Short exercise —
Rewrite the listing from its start through the line with "Task: Click the exit door icon in Hauptmenü", changing "agent" to "assistant" and leaving everything else the same.

#### Records shown

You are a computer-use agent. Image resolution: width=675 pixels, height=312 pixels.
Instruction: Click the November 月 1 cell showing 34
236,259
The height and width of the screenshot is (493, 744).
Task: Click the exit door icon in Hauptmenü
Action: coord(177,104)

########

Result for this exercise —
You are a computer-use assistant. Image resolution: width=675 pixels, height=312 pixels.
Instruction: Click the November 月 1 cell showing 34
236,259
The height and width of the screenshot is (493, 744).
Task: Click the exit door icon in Hauptmenü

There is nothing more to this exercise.